Zdaniem Elżbiety Ostrowskiej, przewodniczącej Zarządu Głównego Polskiego Związku Emerytów Rencistów i Inwalidów, emerytury powinny być wyższe. Zwróciła uwagę, że w najtrudniejszej sytuacji są zazwyczaj emerytki.
- Sytuacja materialna wielu seniorów jest trudna, mimo "zastrzyków" gotówki w postaci 13. i 14. emerytury. Wzrost cen podstawowych artykułów żywnościowych, a także prądu, gazu i innych nośników energii odbija się na budżetach domowych osób starszych. W najtrudniejszej sytuacji są kobiety, gdyż ich emerytury są znacząco niższe - o 30 proc., a nawet 40 proc. - niż świadczenia mężczyzn - wskazała Ostrowska, cytowana przez portal Strefa Biznesu.
Szefowa PZERiI podkreśliła, że statystycznie kobiety żyją dłużej niż mężczyźni, a po śmierci małżonka "struktura ich budżetów domowych ulega drastycznej zmianie". - Jeśli wybiorą świadczenie rodzinne, wynoszące 85 proc. emerytury zmarłego, tracą prawo do własnej, wypracowanej przez lata pracy, emerytury. Problem dotyczy licznej grupy seniorek, szacowanej na ponad 1,3 mln osób - wyjaśniła Ostrowska.
Przeczytaj więcej podobnych informacji na stronie głównej Gazeta.pl >>>
Jak już informowaliśmy, w maju Lewica złożyła w Sejmie projekt ustawy, dzięki której osoby owdowiałe mogłyby pobierać dwa świadczenia - własną emeryturę w pełnej kwocie oraz część emerytury po zmarłym mężu lub żonie.
Seniorzy mieliby do wyboru: pobierać rentę rodzinną i 25. proc. swojej emerytury lub całą emeryturę plus 25 proc. renty rodzinnej. "To realne wsparcie nawet dla 1,5 mln osób w całej Polsce, w większości kobiet, które po stracie współmałżonka nie są w stanie samodzielnie utrzymać domu, zapłacić za leki" - podkreślała Lewica.
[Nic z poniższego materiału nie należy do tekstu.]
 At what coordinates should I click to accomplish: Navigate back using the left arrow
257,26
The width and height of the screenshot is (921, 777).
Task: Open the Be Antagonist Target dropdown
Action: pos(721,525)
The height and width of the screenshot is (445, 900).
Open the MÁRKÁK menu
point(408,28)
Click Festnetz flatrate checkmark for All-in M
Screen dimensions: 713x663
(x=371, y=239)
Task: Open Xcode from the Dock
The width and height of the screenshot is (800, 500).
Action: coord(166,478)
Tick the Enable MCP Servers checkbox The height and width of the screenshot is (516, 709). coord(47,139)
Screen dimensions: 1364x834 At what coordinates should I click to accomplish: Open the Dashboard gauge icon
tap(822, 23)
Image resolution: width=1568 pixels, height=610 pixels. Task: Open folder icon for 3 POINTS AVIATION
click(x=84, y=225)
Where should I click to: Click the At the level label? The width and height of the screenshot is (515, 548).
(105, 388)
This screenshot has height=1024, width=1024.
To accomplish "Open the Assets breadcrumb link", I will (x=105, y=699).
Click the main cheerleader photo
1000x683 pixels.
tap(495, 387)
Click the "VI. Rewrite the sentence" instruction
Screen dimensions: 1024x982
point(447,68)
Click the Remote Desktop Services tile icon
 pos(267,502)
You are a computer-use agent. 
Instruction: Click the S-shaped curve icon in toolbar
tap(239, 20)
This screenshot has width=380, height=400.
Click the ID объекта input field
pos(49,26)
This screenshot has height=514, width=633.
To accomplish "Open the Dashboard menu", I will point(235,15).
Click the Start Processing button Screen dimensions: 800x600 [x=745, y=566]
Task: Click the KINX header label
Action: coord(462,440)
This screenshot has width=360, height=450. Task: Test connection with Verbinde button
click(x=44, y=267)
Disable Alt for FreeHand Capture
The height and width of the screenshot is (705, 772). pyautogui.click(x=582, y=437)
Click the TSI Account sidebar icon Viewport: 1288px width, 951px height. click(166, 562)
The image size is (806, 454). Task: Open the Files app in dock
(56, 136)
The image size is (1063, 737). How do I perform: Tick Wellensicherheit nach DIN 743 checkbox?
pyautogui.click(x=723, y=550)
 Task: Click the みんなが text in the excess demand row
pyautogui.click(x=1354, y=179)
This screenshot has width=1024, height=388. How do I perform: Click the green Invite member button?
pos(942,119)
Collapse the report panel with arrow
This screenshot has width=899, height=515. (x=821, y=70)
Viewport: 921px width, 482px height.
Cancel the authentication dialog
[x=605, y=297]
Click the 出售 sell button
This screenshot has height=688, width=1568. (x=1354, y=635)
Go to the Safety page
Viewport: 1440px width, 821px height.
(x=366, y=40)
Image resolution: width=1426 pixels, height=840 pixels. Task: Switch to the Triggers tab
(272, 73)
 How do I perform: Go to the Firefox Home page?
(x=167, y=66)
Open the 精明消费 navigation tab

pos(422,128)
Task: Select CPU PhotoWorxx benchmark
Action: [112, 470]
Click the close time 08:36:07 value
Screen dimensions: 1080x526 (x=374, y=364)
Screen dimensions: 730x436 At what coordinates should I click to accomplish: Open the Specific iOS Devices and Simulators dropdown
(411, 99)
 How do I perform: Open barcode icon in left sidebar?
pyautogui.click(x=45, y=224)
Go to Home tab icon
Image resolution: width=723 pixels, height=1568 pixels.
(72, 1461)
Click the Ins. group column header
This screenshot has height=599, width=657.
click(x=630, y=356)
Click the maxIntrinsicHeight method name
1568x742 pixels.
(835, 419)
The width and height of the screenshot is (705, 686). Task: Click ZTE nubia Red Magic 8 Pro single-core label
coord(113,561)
Partia wskazywała, że podobne rozwiązania działają już w innych krajach UE, w tym w Niemczech, w Czechach, we Włoszech i na Litwie. "Nie ma powodu, żeby takie rozwiązanie nie mogło funkcjonować w Polsce" - podano w komunikacie.
W tej chwili projekt ustawy czeka, aż rozpatrzy go Sejm. Zdaniem posła Lewicy Arkadiusza Iwaniaka, "PiS jest zainteresowane" projektem.